We pass a woman with peroxide blonde hair, her skin very pale in the strong sun of early summer. The Mayor greets her in Hebrew. They chat for a couple of minutes, she laughs and walks on. ‘She’s from the Soviet Union,’ he tells me. ‘She arrived eight months ago, and already her Hebrew is very good.’ I ask him how many Soviet Jews are living in Ariel. His amicable expression slips. ‘I don’t think that is a clever question ... The last time Jews were counted was in the Holocaust. We don’t have Soviet Jews here, or any other kinds of Jews, we just have Israelis – they are Israelis as soon as they arrive at Ben-Gurion Airport.’ I ask again, but still the Mayor will not give me a figure. It’s a sensitive issue: the Bush Administration, the Soviets and the European Community have all warned the Israeli Government against settling the hundreds of thousands of incoming Soviet Jews in the Occupied Territories. In Ariel the warning has not been heeded. It seems likely that hundreds of Soviet immigrants have already settled in the town – some barely aware that they are living, not in Israel, but in the West Bank.

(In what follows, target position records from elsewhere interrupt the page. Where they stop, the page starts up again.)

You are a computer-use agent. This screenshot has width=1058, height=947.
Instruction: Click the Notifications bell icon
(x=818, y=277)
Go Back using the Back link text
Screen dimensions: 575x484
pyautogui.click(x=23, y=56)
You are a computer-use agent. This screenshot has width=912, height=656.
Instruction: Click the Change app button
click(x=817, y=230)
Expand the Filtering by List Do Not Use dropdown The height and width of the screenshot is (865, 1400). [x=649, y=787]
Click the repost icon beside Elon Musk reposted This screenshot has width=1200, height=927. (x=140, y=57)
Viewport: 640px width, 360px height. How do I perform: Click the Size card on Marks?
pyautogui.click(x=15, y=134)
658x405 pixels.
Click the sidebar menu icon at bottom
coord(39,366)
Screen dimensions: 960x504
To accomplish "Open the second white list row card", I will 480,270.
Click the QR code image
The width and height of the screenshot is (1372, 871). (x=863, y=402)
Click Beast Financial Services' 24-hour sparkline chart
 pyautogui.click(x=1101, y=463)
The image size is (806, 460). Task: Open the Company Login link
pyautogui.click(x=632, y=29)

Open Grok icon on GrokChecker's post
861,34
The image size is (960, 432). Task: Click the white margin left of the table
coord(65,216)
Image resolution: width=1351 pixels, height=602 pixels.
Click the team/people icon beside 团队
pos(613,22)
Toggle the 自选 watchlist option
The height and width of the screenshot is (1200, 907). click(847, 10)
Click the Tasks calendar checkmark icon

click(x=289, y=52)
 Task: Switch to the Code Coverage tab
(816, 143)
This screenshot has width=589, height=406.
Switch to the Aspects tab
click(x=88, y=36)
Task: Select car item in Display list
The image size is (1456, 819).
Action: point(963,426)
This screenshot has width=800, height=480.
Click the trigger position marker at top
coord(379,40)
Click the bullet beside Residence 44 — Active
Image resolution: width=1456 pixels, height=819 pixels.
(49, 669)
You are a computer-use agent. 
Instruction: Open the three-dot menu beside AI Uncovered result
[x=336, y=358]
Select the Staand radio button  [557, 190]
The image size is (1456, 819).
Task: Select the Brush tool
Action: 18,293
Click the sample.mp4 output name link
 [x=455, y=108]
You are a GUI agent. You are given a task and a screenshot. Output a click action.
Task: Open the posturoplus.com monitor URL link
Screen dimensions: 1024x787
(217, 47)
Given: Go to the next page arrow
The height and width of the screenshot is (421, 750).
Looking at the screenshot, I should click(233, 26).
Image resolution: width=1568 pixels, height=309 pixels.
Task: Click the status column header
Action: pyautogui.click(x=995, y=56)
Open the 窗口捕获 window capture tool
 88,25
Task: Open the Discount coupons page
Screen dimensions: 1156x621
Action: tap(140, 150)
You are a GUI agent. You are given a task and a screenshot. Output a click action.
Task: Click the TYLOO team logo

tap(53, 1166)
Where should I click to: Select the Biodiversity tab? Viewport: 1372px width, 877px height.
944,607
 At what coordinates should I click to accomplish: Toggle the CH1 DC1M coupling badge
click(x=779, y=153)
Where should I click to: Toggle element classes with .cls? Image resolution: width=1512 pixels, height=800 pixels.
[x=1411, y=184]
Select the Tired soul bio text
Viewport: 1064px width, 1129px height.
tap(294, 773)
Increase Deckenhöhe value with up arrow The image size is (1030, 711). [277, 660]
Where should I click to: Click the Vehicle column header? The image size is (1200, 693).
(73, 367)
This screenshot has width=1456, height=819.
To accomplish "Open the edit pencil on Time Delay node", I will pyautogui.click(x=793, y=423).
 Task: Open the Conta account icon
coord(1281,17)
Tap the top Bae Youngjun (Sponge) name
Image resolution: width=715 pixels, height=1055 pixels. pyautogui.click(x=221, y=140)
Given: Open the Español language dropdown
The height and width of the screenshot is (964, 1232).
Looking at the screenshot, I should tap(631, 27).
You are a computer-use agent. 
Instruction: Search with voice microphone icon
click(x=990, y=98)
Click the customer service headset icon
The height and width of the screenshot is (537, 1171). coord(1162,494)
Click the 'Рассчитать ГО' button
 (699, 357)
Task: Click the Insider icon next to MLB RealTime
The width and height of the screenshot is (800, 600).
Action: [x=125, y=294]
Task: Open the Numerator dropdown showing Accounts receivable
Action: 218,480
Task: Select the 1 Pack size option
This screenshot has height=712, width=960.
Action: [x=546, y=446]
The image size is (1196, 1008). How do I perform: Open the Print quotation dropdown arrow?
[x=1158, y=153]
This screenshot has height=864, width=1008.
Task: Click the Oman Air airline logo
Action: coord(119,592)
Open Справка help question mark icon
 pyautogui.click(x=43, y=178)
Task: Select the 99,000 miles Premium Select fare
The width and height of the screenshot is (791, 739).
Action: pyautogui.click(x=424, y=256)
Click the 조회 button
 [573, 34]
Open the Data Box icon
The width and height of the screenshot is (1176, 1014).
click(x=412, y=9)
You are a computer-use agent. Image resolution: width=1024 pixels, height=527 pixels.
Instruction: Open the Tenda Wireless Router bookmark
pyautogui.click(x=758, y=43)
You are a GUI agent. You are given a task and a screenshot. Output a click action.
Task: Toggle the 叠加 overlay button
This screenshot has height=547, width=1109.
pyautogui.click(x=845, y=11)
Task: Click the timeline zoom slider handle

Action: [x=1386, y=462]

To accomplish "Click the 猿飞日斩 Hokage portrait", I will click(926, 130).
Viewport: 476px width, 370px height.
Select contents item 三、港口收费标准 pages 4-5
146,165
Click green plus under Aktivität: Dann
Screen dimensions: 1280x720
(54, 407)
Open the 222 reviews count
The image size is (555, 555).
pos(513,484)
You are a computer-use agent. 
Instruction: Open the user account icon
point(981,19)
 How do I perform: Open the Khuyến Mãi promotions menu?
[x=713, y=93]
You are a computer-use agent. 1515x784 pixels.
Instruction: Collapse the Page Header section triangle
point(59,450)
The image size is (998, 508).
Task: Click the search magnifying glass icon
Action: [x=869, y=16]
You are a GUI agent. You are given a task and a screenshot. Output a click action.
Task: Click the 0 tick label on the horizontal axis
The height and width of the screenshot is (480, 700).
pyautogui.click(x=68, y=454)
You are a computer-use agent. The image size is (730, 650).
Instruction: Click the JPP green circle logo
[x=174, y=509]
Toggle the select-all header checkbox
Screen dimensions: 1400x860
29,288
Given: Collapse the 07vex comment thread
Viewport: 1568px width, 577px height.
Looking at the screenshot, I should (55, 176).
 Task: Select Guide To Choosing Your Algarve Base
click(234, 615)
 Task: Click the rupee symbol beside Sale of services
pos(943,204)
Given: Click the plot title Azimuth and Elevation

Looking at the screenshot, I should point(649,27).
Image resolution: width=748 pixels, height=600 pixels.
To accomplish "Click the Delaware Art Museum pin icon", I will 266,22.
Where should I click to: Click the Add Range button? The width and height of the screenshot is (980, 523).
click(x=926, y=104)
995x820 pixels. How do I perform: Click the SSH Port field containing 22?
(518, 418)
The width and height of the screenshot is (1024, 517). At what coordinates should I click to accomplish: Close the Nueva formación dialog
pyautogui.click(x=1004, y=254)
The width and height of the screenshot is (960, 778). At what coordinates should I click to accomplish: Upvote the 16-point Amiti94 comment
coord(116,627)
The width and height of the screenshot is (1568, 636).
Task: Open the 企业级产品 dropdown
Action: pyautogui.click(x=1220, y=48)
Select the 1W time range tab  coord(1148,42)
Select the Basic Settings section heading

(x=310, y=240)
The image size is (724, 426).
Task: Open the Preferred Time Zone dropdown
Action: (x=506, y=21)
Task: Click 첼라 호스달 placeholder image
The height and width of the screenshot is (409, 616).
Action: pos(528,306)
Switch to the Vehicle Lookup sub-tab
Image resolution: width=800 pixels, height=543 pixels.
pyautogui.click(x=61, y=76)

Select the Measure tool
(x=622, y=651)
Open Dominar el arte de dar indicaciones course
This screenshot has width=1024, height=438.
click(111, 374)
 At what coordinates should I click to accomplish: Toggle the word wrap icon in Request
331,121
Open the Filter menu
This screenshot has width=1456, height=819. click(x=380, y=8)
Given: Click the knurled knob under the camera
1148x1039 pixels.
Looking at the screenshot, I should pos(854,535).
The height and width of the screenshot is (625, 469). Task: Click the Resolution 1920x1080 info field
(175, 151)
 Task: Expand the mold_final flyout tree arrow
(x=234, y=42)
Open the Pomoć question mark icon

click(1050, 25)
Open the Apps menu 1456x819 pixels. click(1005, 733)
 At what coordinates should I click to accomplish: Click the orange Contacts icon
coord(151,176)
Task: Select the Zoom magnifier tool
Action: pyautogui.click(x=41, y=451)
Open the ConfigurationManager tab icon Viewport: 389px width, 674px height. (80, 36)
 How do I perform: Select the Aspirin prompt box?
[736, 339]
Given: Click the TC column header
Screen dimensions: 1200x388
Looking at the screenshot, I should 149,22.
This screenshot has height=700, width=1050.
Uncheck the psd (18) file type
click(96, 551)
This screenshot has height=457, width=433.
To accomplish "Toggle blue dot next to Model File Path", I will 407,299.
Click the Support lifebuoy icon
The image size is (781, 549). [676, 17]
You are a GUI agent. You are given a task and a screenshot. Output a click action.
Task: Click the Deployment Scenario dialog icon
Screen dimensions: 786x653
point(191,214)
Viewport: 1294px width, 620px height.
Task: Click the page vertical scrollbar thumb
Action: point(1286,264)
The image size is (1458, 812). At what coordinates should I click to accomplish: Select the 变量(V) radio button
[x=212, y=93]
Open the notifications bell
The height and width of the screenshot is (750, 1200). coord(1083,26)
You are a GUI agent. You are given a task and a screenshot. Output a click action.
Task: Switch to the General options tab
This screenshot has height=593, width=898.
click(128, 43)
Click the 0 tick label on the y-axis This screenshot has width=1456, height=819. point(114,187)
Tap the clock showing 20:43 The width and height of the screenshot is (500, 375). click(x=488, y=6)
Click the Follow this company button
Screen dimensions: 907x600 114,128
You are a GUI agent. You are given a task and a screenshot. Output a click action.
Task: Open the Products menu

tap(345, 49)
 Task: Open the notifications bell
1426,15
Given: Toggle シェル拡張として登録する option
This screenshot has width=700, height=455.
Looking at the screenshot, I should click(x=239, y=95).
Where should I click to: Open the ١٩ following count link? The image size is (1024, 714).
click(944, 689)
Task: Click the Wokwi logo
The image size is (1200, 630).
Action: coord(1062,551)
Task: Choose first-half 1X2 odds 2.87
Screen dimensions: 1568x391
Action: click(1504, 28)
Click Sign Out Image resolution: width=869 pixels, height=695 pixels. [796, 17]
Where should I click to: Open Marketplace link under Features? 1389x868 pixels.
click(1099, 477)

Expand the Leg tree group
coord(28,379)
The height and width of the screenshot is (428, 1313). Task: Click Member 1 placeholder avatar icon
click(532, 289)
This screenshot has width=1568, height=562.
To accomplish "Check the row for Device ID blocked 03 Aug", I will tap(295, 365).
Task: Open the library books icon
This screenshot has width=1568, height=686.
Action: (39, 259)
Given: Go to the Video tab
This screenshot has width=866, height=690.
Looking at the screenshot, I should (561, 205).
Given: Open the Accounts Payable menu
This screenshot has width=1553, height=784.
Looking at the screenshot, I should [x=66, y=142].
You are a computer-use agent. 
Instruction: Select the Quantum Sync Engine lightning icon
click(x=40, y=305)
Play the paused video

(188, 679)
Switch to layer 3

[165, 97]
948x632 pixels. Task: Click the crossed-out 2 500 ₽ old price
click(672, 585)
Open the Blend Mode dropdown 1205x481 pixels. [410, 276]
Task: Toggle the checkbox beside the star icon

There’s a call for the Mayor on the car telephone. His assistant tells him that a delegation of international parliamentarians is about to arrive. Ron Nachman has promised to show them around. He looks at his watch and decides to drive on: there are still things he wants me to see. We pass the Ariel campus of the Bar-Ilan University – a technical education centre for fifteen hundred students – and pull off the road to admire the view across the hilltops. A light breeze is blowing, carrying with it the sound of hammering from a distant building site. Half mile away in the bottom of the valley cars are buzzing up and down the road to Tel Aviv. The Samarian hills are turning brown, the lush grass and wild flowers of early spring have long since died. An Arab village shelters in the lee of a hill away to the left; its subdued, blanched stone houses follow the contours of the slope. The minaret of the mosque rises above the neighbouring roofs like a mill chimney in a Pennine village. Around the village are olive groves, arranged in terraces. The trees – some twisted and gnarled, others newly-planted – stand in regiments, soaking up the afternoon sun.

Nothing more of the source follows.